= Bharunda =

Village in Rajasthan, India

' is a village that comes under Sumerpur Tehsil in Pali district, Rajasthan. The Bharunda is an ancient village well connected to all surrounding villages and towns in the same vicinity.

==Profile==
Bharunda is a village in Pali district. Bharunda is on the bank of River Jawai, which has been dried due to deforestation and limited rainfall. Recently, the village got a piped waterline and a cement road which have improved the hygiene level. Bharunda has two primary schools, one secondary and higher secondary school. It also has several temples such as Trikamji, Ramapir, Mamaji Bawasi. Bharunda also has connected local telephone exchange and post office. The STD dial code for Bharunda village is the same as Sumerpur, that is 02933.

==Climate and rainfall==
The climate is different from that of other villages in western Rajasthan. Although, basically the summer season raises the temperature up to 46–47 degree Celsius at the peak time in May and June, a large variation in temperature is found, due to adjoining green and hilly areas. Winters are moderately cool during December and January, lowering the mercury to 4–5 degree Celsius occasionally.

==Demographics==
Bharunda village population is 4,042 according to census 2001, where male population is 2,015, while female population is 2,027.

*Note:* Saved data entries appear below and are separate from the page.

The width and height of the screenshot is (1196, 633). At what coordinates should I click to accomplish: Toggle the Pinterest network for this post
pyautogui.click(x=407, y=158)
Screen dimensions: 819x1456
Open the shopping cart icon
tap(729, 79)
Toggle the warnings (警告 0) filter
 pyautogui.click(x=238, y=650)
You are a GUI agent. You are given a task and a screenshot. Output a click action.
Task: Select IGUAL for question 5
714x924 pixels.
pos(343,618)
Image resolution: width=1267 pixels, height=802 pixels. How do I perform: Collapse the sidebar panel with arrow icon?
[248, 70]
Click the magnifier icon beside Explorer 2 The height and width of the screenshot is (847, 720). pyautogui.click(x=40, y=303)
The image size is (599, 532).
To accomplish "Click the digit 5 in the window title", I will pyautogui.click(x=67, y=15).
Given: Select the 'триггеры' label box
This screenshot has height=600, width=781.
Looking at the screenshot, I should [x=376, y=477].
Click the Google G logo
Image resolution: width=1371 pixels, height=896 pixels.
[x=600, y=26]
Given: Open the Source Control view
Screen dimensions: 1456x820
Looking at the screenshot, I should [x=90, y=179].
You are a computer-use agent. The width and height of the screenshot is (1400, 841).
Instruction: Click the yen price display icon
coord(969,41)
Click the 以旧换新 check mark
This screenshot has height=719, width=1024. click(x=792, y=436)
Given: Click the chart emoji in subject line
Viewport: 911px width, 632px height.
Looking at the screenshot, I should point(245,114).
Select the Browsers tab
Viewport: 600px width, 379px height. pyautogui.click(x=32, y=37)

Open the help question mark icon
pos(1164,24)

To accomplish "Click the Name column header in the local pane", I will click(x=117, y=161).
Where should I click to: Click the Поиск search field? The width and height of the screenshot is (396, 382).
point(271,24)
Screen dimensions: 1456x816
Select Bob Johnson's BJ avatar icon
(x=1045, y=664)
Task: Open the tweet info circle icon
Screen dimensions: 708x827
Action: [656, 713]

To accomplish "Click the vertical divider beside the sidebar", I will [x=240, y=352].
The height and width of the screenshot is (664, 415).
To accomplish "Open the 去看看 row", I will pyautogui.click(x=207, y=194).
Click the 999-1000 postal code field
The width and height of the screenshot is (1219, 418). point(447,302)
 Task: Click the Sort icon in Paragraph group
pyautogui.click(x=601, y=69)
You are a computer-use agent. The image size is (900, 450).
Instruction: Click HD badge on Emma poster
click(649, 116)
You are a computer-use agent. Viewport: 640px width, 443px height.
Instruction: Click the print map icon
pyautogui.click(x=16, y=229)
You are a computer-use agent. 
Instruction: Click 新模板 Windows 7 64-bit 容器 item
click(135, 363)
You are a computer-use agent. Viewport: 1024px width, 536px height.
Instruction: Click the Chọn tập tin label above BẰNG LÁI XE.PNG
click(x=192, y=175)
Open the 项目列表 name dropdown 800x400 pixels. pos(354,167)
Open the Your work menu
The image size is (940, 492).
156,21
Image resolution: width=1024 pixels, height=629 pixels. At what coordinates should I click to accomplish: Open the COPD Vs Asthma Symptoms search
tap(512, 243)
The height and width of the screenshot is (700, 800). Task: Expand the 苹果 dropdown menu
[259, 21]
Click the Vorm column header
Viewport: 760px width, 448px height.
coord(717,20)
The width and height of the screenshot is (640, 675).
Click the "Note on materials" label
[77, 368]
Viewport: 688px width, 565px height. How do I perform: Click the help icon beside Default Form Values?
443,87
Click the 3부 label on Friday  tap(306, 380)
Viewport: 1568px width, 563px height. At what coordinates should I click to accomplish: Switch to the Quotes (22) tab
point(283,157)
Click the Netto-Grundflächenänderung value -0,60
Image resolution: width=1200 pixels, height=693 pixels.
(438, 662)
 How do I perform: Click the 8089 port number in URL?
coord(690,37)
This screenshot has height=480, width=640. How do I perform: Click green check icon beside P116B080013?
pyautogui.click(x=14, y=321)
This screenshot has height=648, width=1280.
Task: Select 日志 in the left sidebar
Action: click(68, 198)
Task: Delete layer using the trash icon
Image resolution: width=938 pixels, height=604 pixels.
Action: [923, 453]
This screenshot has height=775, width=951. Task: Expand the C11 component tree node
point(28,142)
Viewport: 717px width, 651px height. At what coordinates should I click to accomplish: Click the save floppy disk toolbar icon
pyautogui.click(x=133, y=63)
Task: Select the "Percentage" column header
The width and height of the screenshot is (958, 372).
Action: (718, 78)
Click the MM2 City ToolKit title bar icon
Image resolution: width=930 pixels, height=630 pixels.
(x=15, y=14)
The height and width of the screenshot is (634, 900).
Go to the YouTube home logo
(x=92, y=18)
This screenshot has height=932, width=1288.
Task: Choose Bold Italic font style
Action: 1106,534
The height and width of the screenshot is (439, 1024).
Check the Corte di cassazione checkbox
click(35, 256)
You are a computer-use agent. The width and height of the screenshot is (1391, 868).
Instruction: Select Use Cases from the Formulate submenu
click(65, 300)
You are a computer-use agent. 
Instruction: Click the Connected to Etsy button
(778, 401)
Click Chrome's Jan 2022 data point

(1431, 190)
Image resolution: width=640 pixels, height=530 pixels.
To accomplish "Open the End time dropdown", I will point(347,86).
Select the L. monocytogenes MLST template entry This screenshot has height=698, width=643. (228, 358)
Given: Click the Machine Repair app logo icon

Bharunda has a cosmopolitan population with all residents following the Hindu religion. It has members from all caste, Raj put Ranawat including 40 rawla like of bada rawla, chota rawla ब्राह्मण, सुथार, रावना राजपूत, नाई,जैन, Vanik, Kumbhar, Meena, Darji, dmami, mali and Rabari. The mother tongue of the majority of people in Bharunda is Rajasthani ( read Marwari). Bharundaites are one of the thirteen million speakers in western Rajasthan speaking Marwari. Marwari (as well as indigenous Rajasthani languages) and Hindi are the most widely used languages in Bharunda.

==Geography==
Bharunda is connected by road via Sumerpur and Sheoganj. At around 2 km distance on Bharunda Sumerpur road, there is a mountain named Kawar (also known as Bhuria baba ri dhuni). There is a mythological tale which indicates that Raja Bhruthhari and Guru Gorakhnath visited this place and the dhuni was established during that time. Bharunda is on the bank of the River Jawai, which has been dried due to deforestation and limited rainfall. Recently, the village got a piped waterline and cement road which has improved the hygiene level.

==Economy==
Inhabitants of Bharunda are engaged in agriculture. Bharunda's economy is primarily agricultural and pastoral. Wheat and barley are cultivated all over, as are pulses, sugarcane, and oilseeds. Cotton and wheat are cash crops. There are mainly two crop seasons. The water for irrigation comes from wells and tanks. The Jawai Bandh Canal irrigates Bharunda and neighbouring villages.
Many people from Bharunda have shifted to Mumbai in search of better prospects. The Gorwal Brahmin sect is prominently involved in textile trade in Mangaldas Market in Mumbai, Gomtiwal Brahmin have concentrated in Kurla and Thane. Some of Kumbhar and representatives of other castes have established medical stores in Mumbai. Suthars have a huge amount of construction work in the local areas. All of them have contributed to the development of village and the renovation of temples in the village. Of late the so-called "Gen Next - ( Youth) of this tiny village have embarked on the corporate world, by working successfully with many renowned Indian and MNC companies."

==Festivals==
Villagers celebrate major Hindu festivals. Some of the major festivals are Holi, Deepawali, Makar Shakranti, Raksha Bandhan, Teez, threedivshiha pratistha mahotshav of the 120-year-old Jain temple. The temple of Sri Bihariji Maharaj is located in Bharunda.